■ **ABOUT THIS TASK**: Set down every line from the one with "This screenshot has" to the end of the entries, both ends included, exactly as it reads and without pictures.

(Collected data)
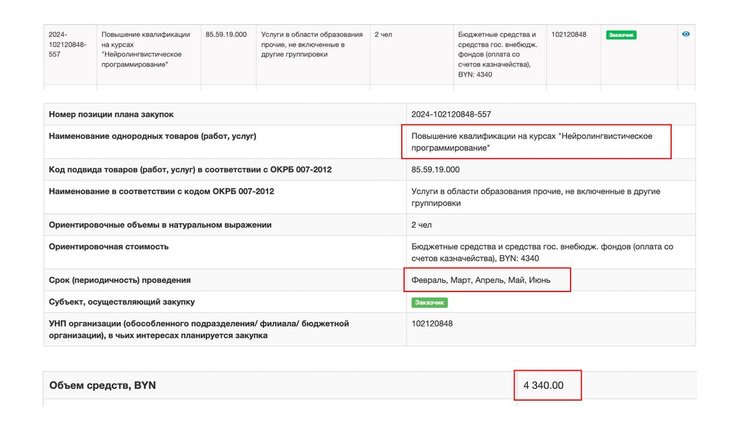Click the green Заказчик badge in top row
The image size is (740, 447).
pos(621,35)
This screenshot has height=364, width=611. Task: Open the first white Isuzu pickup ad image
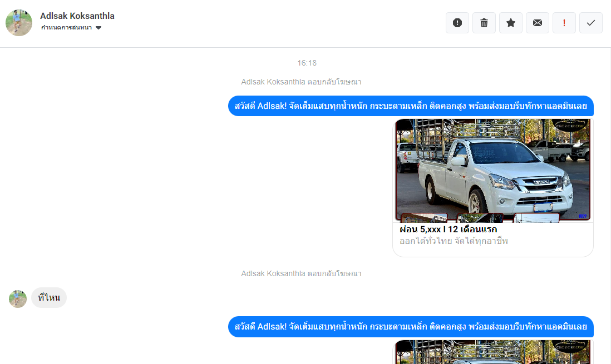(492, 169)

■ **RESPONSE AREA**:
This screenshot has height=364, width=611. Task: Open the first white Isuzu pickup ad image
(492, 169)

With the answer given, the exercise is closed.